Data for this exercise section start

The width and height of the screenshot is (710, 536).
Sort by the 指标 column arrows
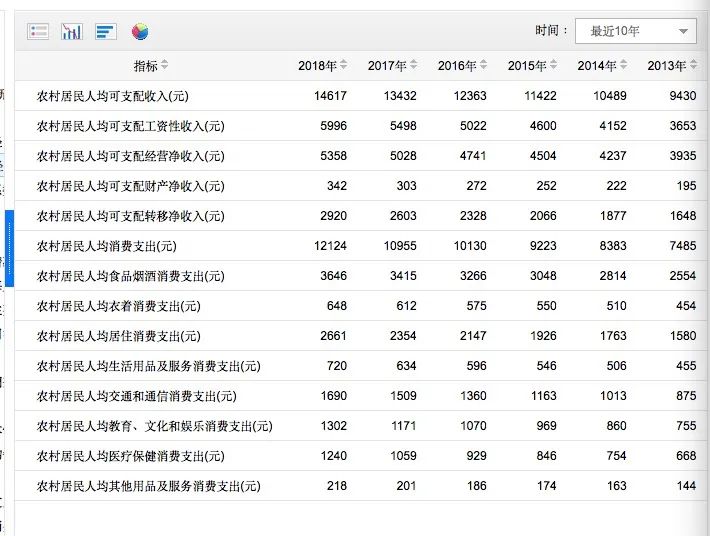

Data for this exercise section end
Data for this exercise section start

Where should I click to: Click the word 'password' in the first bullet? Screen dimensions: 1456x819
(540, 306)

Data for this exercise section end
Data for this exercise section start

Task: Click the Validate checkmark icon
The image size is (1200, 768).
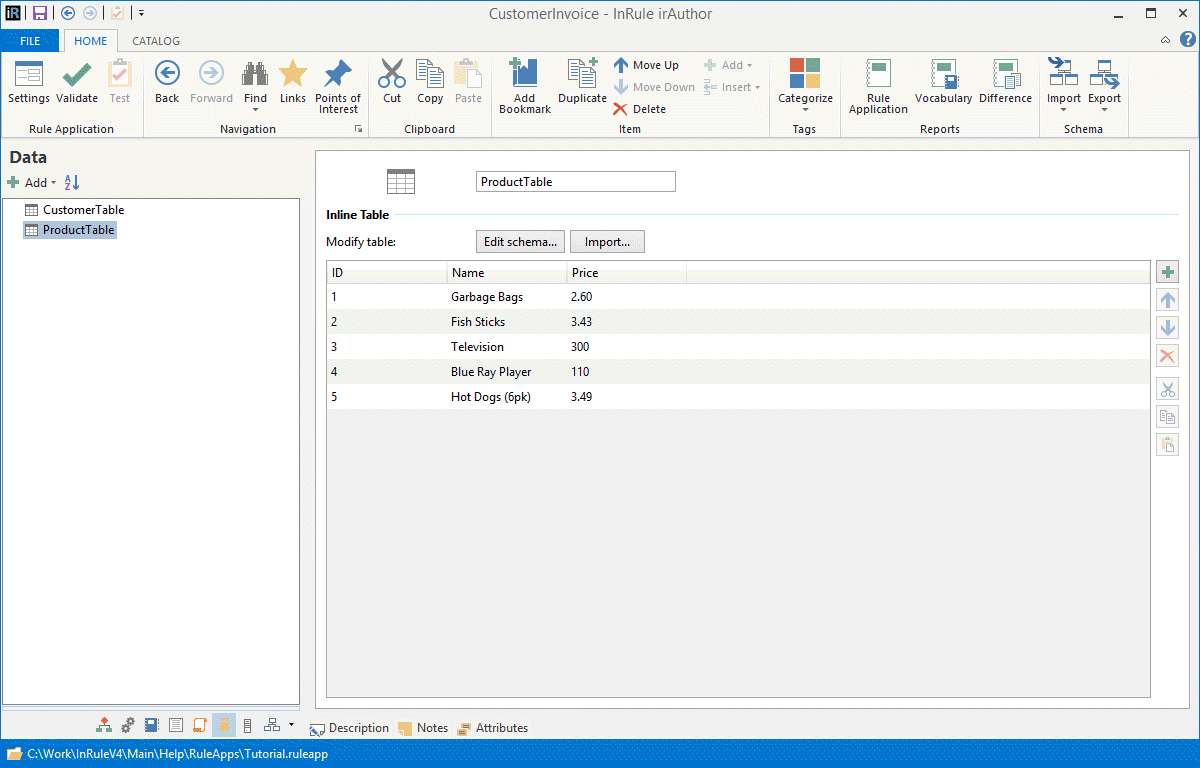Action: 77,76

Data for this exercise section end

Description of the task => Only the lines above from the line with "The width and" to the line with "Sort by the 指标 column arrows", those two lines included, should be reproduced exactly.

Exercise response =>
The width and height of the screenshot is (710, 536).
Sort by the 指标 column arrows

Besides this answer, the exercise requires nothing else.